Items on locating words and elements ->
— start —
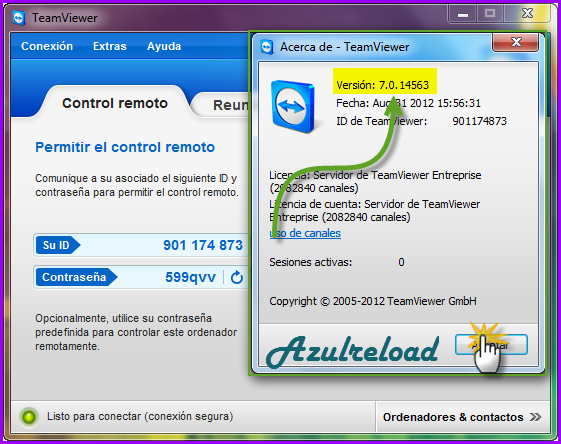Click the About dialog title bar icon
The height and width of the screenshot is (444, 561).
coord(267,47)
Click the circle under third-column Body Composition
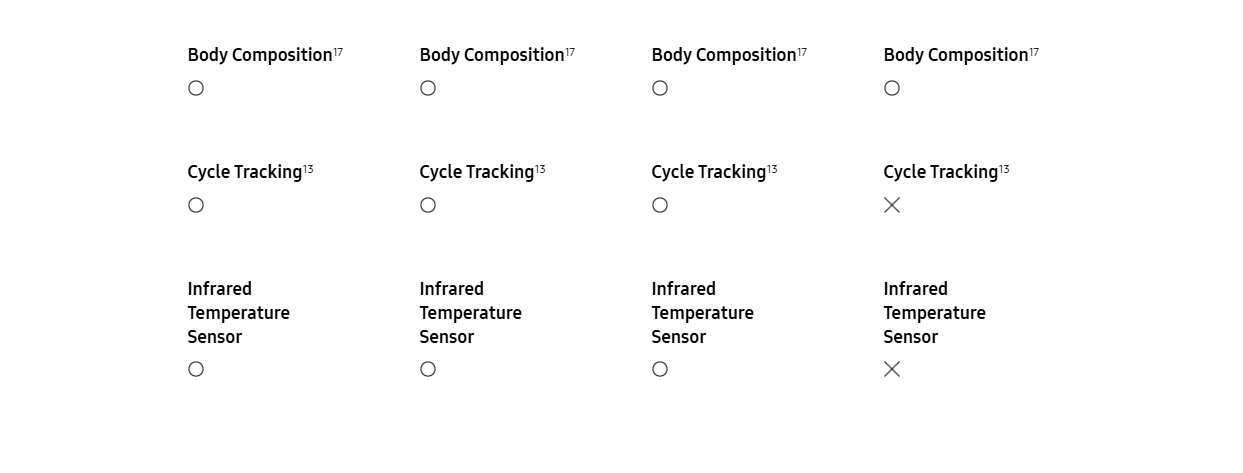Viewport: 1243px width, 473px height. (x=660, y=88)
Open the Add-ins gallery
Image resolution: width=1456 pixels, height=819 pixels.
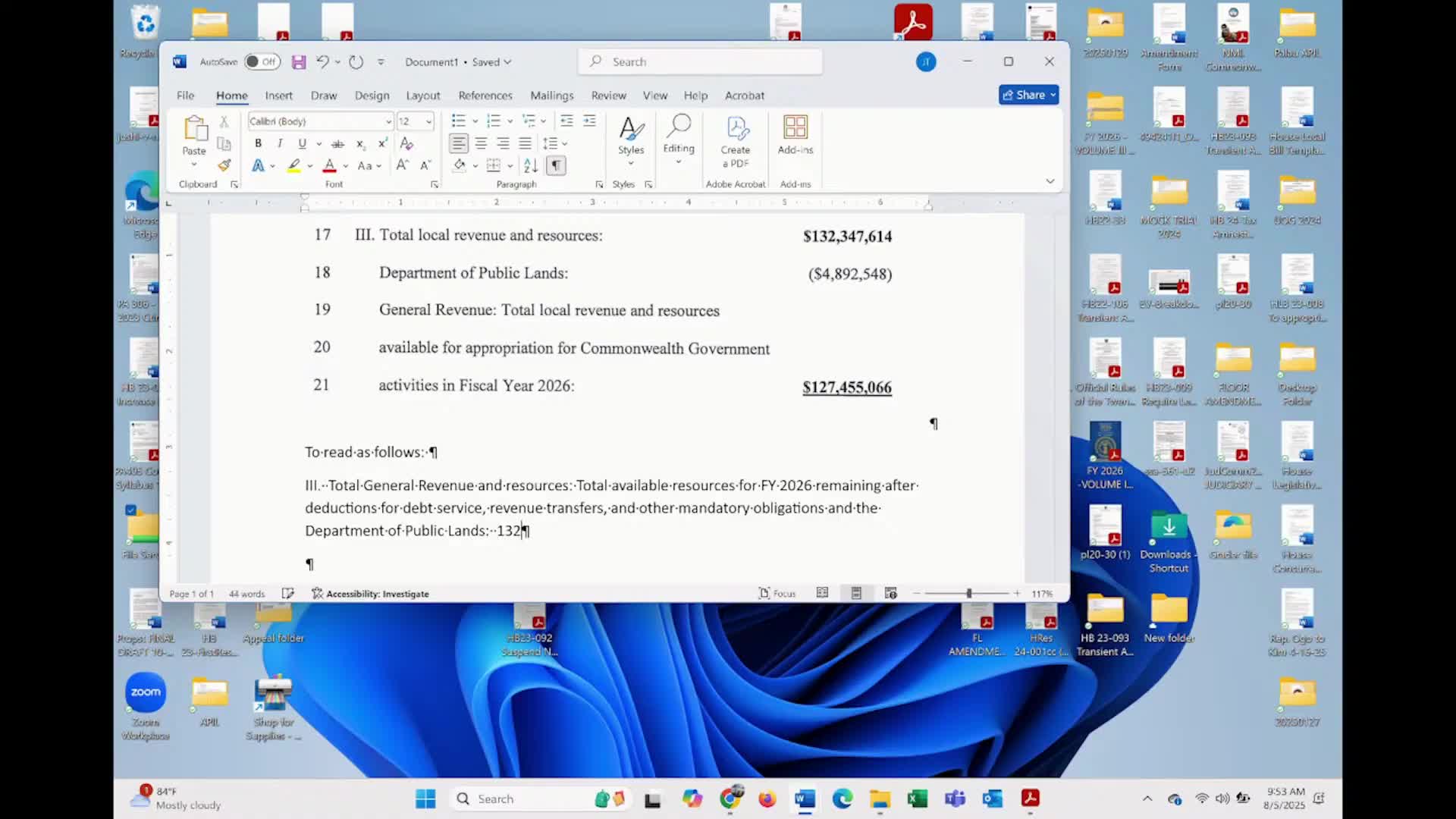click(795, 136)
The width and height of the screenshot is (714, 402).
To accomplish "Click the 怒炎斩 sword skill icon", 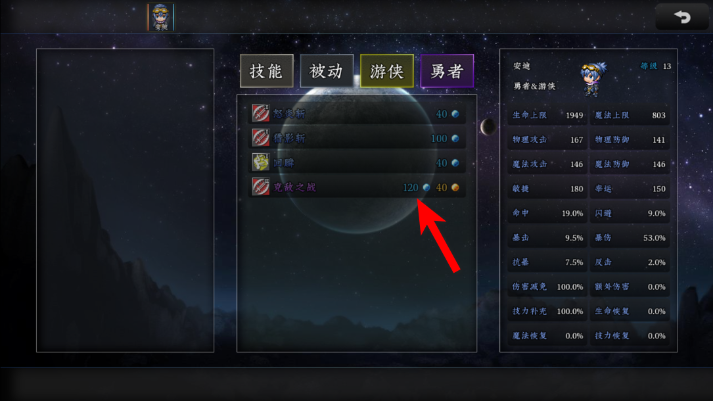I will pyautogui.click(x=260, y=113).

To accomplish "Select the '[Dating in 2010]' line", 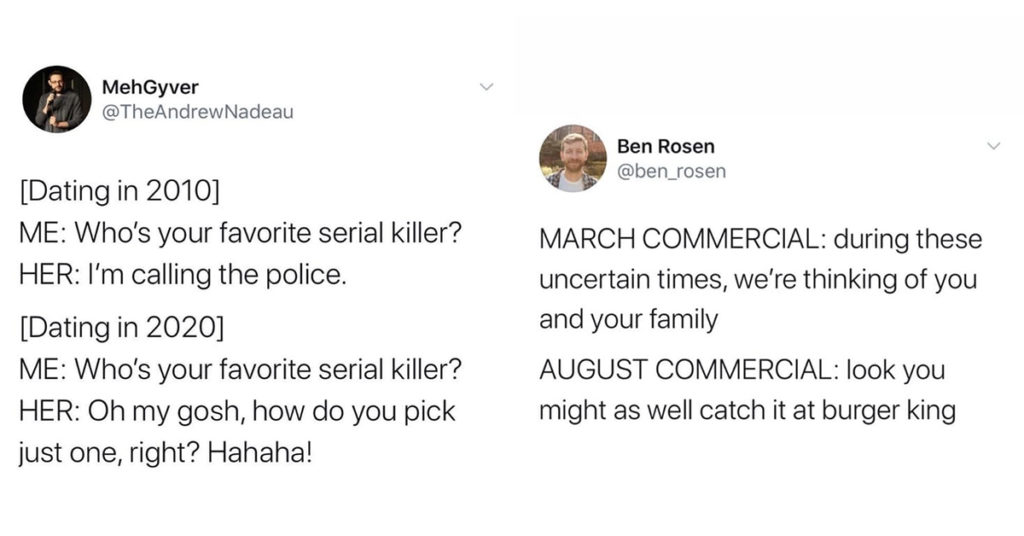I will 120,191.
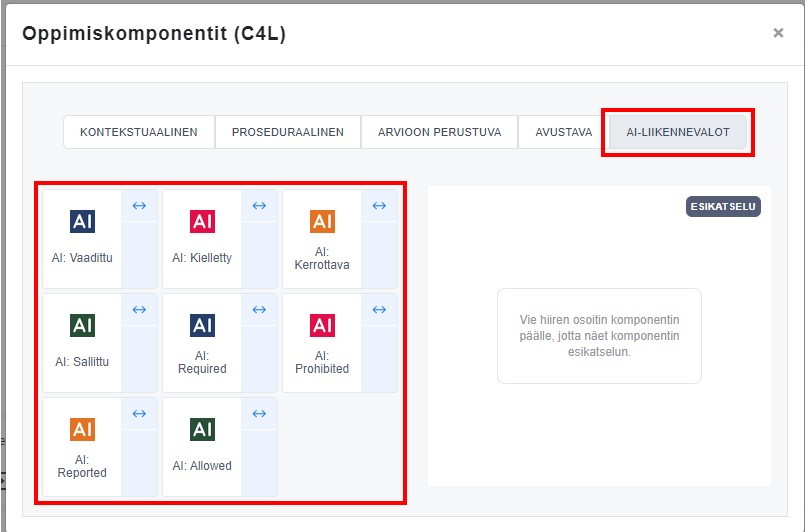This screenshot has height=532, width=805.
Task: Open the Arvioon perustuva tab
Action: [x=439, y=132]
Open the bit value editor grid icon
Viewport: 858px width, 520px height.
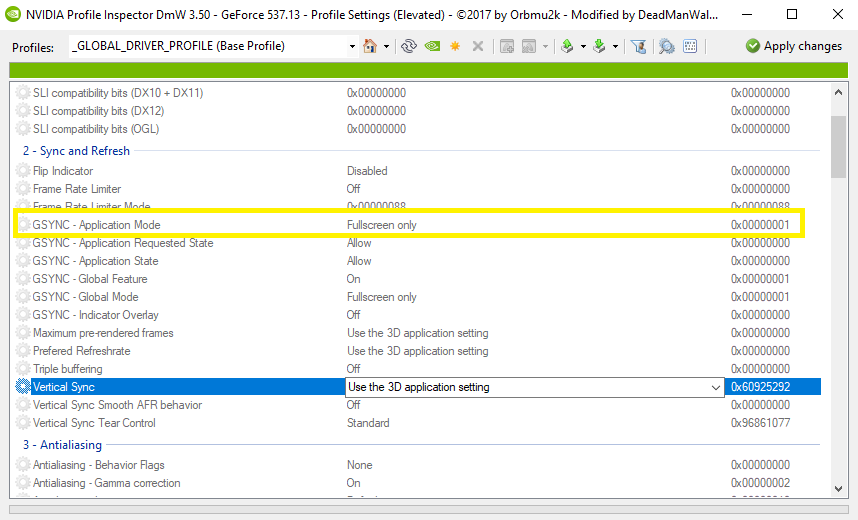(692, 46)
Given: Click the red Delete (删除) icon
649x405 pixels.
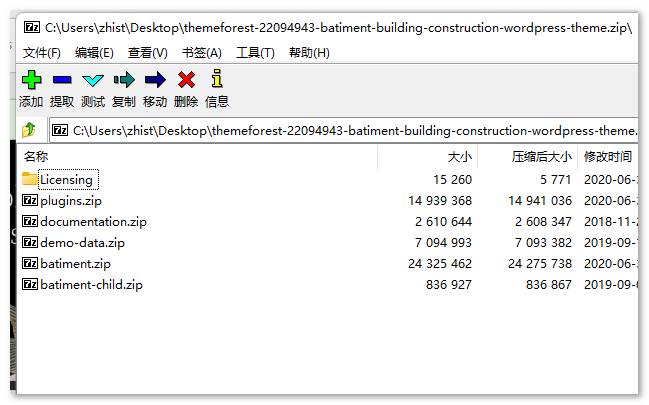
— end —
Exercise goal -> Copy the lines above exactly, starting at the line that contains "Open the bit value editor grid icon" and continuing through the end of the items. Omit the pictures.

Full output ->
Open the bit value editor grid icon
Viewport: 858px width, 520px height.
(692, 46)
Given: Click the red Delete (删除) icon
649x405 pixels.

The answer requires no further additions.